::: ПРИВЕДЁННЫЙ ОТРЫВОК :::
Философия Киркегардта была криком боли от пережитой им жизненной трагедии. И он
настаивал на экзистенциальности самого познающего субъекта, на изначальной
погруженности его в тайну существования. Только такая философия и имеет цену,
которая выражает эту экзистенциальность субъекта. Философы слишком забывают, что
сам познающий философ - существующий и что его существование выражается в его
философии. Сам Киркегардт так не выражался, но можно сказать, что философ, как
существующий, находится вне объективации, т. е. находится в бытии. Сам субъект
есть бытие и приобщен к тайне бытия. Экзистенциальными философами были Бл.
Августин, Паскаль, отчасти Шопенгауэр и уже во вторую половину XIX века, конечно, Ницше и Достоевский,
который тоже может быть признан философом. Киркегардт одно из самых ярких
выражений экзистенциальной философии. Сам я давно уже, в книге, написанной более
20 лет тому назад, по-своему определял экзистенциальную философию, которая для
меня сама есть "что-то", т. е. обнаружение бытия, существования, в отличие от
философии, которая есть "о чем-то", об объекте, хотя я и не употреблял термина
"экзистенциальный"[10].
Это и значит, что в моем понимании экзистенциальная философия есть познание вне
объективации, к чему приближается понимание Ясперса. Тайна существования,
конкретного бытия исчезает в объекте, в процессе объективации. Отождествление
"объективного" и "реального" есть величайшее заблуждение. Думают, что познавать
- значит объективировать, т. е. делать чуждым, но подлинно познавать - значит
делать близким, т. е. субъективировать, относить к существованию,
раскрывающемуся в субъекте, как существующем. Натуралистическое,
объективно-предметное понятие бытия должно быть отвергнуто и заменено
существованием, существующим, сущим. Феноменологию и можно понимать, как науку о
пережитом по ту сторону объекта. Общение с людьми, с животными, с растениями, с
минералами не есть объективация, и тут раскрывается возможность иных путей
познания.
В современной философии особенно Гейдеггер
и Ясперс являются представителями экзистенциальной философии. Гейдеггер делает
основное различие между существованием в себе и существованием, выброшенным в
мир, которое есть Dasein[11]. Бытие в мире, Dasein, подчинено заботе, страху, овременению,
das Man (обыденности). Трагизм смерти, определяемой
конечностью бытия, притупляется обыденностью Dasein и усиливается, когда существование возвращается к
себе. Existenz[12] есть бытие, к которому Dasein имеет то или иное отношение.
::: ИСХОДНЫЕ СТРОКИ :::
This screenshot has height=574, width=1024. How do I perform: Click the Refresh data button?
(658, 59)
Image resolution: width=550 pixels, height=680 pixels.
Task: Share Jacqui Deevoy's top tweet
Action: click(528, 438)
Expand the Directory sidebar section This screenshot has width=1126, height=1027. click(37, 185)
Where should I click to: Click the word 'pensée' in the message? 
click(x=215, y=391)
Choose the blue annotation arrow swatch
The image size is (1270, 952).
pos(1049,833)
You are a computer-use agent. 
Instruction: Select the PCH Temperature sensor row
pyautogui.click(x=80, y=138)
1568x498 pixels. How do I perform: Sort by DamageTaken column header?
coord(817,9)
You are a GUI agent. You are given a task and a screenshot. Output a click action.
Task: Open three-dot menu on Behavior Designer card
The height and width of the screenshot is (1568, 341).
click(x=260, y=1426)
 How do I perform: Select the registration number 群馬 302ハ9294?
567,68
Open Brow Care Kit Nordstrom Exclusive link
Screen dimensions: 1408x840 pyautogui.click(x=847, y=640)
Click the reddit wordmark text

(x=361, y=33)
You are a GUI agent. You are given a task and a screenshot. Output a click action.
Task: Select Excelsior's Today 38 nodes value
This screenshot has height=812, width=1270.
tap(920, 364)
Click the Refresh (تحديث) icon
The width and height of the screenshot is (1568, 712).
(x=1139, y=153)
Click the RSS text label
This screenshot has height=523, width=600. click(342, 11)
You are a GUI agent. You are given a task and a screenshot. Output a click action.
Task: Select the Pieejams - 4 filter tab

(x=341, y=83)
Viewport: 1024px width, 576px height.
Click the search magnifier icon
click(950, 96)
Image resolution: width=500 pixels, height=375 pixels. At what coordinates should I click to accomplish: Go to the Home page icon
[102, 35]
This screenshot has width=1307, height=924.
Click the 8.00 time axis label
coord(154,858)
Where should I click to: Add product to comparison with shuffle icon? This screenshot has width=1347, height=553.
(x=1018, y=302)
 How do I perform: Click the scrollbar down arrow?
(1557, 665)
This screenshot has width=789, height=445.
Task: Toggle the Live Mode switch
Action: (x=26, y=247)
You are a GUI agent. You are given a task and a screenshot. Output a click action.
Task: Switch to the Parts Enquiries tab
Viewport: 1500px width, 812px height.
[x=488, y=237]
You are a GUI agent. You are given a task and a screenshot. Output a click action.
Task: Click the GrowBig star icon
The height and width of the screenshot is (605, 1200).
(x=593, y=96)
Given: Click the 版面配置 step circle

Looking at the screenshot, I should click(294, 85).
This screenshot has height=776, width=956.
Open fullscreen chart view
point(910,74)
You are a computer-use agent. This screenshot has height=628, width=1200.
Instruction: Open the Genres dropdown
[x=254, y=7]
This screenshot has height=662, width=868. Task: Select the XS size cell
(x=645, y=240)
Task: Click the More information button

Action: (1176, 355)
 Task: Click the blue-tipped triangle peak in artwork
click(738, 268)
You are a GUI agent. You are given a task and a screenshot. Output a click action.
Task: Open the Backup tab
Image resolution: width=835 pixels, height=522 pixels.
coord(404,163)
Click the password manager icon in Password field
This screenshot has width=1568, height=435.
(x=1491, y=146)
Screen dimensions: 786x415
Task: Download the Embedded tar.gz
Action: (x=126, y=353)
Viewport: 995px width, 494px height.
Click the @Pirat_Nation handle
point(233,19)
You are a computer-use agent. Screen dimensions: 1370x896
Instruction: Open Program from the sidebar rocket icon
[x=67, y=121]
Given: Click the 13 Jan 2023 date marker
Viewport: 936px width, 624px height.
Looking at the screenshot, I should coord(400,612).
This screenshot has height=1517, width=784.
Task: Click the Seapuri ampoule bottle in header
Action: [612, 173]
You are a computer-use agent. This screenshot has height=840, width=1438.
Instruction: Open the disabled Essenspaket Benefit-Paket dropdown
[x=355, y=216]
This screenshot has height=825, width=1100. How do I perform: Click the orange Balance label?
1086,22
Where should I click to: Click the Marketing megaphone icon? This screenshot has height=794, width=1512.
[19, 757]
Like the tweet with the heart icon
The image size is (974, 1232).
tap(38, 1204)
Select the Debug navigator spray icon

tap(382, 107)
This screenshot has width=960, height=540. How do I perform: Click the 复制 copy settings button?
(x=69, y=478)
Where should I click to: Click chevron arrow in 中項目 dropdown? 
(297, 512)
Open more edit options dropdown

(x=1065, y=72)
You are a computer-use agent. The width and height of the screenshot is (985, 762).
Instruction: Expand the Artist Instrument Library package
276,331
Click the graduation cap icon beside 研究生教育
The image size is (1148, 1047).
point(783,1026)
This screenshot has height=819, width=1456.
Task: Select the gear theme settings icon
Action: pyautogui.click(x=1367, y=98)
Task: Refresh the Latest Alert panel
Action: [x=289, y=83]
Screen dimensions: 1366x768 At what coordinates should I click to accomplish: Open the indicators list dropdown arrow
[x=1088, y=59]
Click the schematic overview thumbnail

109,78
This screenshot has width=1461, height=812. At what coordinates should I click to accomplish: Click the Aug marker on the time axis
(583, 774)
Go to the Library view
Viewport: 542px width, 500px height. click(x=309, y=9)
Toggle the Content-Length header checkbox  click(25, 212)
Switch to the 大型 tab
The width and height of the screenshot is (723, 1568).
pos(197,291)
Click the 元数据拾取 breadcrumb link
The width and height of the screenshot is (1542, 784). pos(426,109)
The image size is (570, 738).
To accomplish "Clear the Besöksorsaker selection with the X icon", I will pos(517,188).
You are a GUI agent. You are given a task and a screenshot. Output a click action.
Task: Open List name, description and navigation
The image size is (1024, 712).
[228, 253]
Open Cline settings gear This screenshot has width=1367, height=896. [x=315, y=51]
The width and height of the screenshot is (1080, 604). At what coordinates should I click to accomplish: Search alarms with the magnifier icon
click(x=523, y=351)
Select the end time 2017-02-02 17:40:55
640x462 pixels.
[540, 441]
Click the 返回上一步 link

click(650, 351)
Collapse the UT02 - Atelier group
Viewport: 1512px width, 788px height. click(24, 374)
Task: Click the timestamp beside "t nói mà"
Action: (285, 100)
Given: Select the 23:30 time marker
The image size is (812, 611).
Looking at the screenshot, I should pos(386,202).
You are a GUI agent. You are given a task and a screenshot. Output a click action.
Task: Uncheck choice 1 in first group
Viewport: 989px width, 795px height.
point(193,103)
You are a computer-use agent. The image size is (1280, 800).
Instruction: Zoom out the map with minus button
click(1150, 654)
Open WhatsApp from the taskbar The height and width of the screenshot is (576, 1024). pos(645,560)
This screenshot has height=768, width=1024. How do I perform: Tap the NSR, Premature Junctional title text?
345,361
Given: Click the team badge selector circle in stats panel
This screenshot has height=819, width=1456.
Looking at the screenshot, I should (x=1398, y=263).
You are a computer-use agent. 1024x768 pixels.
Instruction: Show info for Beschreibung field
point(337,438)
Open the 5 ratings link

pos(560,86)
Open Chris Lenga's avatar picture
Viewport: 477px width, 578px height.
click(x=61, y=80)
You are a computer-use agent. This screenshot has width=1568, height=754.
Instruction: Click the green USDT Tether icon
:::
ЗАДАНИЕ
Выпишите дословно из отрывка о философии Киркегардта всё начиная со слов «В современной философии» и вплоть до слов «или иное отношение.» включительно. Строки в этой работе не используются.

РЕЗУЛЬТАТ
В современной философии особенно Гейдеггер
и Ясперс являются представителями экзистенциальной философии. Гейдеггер делает
основное различие между существованием в себе и существованием, выброшенным в
мир, которое есть Dasein[11]. Бытие в мире, Dasein, подчинено заботе, страху, овременению,
das Man (обыденности). Трагизм смерти, определяемой
конечностью бытия, притупляется обыденностью Dasein и усиливается, когда существование возвращается к
себе. Existenz[12] есть бытие, к которому Dasein имеет то или иное отношение.